## Required action
Nothing but the exact lines from the one containing "This screenshot has height=352, width=690." through the last line of the records below belongs in your answer.

*** Supplied entries ***

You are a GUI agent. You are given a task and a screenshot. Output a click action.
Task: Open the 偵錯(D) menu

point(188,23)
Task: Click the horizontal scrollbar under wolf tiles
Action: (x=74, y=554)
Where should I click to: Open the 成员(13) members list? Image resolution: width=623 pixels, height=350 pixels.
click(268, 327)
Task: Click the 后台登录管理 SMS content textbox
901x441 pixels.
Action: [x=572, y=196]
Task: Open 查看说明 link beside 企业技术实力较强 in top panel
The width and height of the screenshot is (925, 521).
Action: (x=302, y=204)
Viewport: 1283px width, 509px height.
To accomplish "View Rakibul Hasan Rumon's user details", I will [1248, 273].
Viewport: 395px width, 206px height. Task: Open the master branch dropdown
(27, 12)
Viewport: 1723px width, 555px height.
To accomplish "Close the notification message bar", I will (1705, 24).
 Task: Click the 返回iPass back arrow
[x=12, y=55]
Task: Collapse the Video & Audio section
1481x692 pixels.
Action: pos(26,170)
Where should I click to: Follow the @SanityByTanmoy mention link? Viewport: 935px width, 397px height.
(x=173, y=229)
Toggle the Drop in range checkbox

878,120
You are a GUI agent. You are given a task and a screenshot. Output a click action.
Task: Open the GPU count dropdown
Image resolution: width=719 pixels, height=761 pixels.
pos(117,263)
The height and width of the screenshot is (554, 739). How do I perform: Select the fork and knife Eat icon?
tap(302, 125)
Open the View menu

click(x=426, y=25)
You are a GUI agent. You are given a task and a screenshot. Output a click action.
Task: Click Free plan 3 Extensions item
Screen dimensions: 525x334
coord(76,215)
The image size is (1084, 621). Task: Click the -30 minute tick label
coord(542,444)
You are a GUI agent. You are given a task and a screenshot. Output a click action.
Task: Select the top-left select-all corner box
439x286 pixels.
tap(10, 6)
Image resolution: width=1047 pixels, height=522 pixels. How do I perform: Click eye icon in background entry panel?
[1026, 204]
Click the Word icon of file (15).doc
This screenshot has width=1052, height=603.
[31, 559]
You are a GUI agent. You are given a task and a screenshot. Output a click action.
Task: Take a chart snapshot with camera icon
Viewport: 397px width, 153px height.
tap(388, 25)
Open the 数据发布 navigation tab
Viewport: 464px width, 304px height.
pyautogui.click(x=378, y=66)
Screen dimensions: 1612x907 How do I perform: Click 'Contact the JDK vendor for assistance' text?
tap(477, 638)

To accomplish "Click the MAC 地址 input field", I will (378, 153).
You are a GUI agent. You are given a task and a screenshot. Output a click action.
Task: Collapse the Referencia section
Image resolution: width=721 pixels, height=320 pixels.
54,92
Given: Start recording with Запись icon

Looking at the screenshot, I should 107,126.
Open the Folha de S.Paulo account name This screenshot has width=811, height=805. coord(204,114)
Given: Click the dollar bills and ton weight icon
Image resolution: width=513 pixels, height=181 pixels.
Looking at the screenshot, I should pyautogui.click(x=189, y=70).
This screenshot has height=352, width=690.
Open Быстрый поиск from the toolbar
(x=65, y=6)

***

## Response to this task
This screenshot has height=352, width=690.
Open Быстрый поиск from the toolbar
(x=65, y=6)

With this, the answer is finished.